Mental models may sound like a vague term (two words with many interpretations put together), but they are frameworks to view the world/systems/problems that come from various disciplines. You already use them in everyday life, though you might not realize it. You have a mental model of gravity in your head, though you’re not a physicist. You have one for supply/demand though you are not an economist. (Okay, some of you may be one)
The more of these you can use, the more you can understand the problem and its potential solutions. With a narrow view, it’s like trying to assemble a jigsaw puzzle with a magnifying glass. You don’t see the big picture, and you have to search for the right pieces. With mental models, you’re borrowing the distilled insights from various disciplines in a usable form.
The point is that over time, you will be able to approach a problem, and be able to view it from the lens of an ecologist, an epidemiologist, a mathematician, an artist, etc instead of having to actually find those people or pursue their paths. How valuable could that be? (Very)
I’ve been digging into these over the last month, it’s got me excited, and I want to share some thoughts with you all. As I did more digging, I realized that these were better broken down into three parts. Models for innovation, models for decision making, and models for strategy. Here, as you probably could’ve guessed by the preceding paragraphs, I will break down some models for innovation.

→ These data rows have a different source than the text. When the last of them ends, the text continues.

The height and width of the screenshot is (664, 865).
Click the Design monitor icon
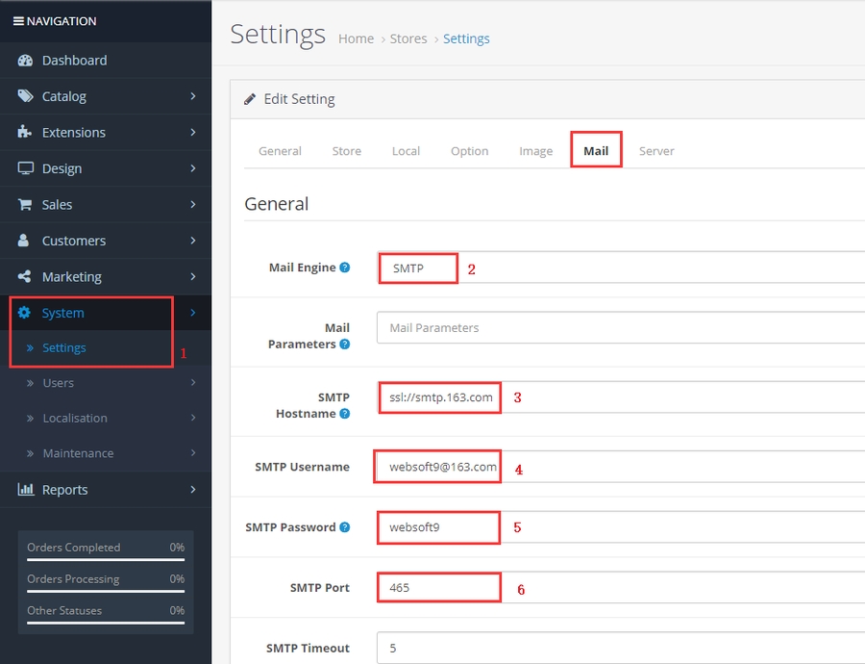click(x=25, y=168)
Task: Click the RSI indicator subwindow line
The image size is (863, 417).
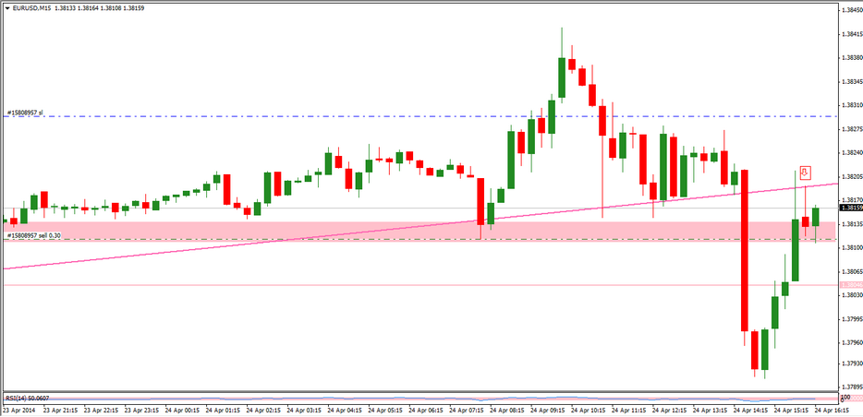Action: click(x=416, y=399)
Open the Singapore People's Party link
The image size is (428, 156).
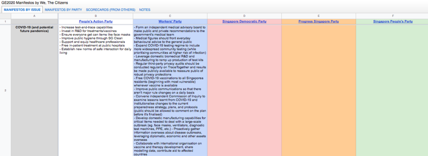click(393, 21)
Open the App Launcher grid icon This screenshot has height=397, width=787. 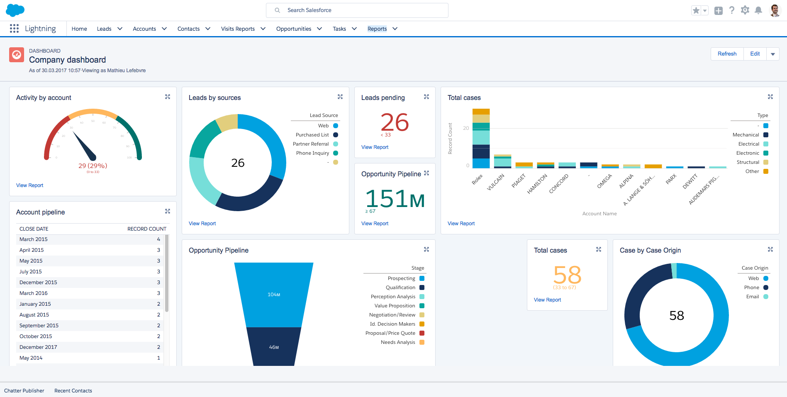pos(14,28)
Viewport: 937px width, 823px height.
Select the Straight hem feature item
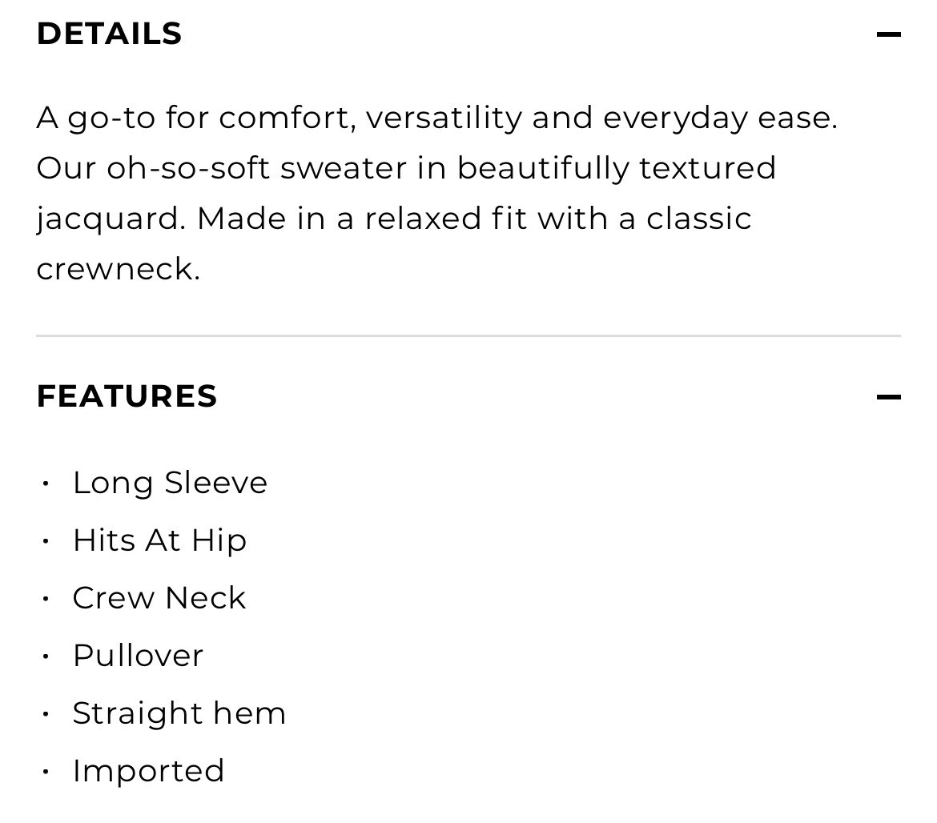[x=179, y=713]
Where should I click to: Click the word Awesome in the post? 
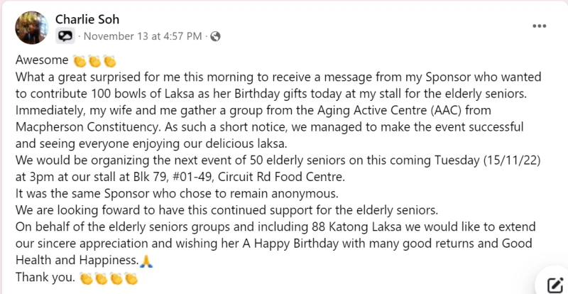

1 — Thinking From First Principles
What it is: The difference in thinking in first principles, and not, is as Tim Urban likes to say, the difference between a chef and a cook. A chef understands the taste profiles and properties of the food and can alter and combine them into tasty new recipes. A cook only follows a recipe that has already been created and doesn’t need to understand all of the intricacies behind it.
Guess which role we need to fill as product professionals?
Application: To effectively create change, or create something new, it’s vital to understand the first principles. You can’t for instance, develop a game plan for a football team if you don’t know the rules of football or what a football looks like.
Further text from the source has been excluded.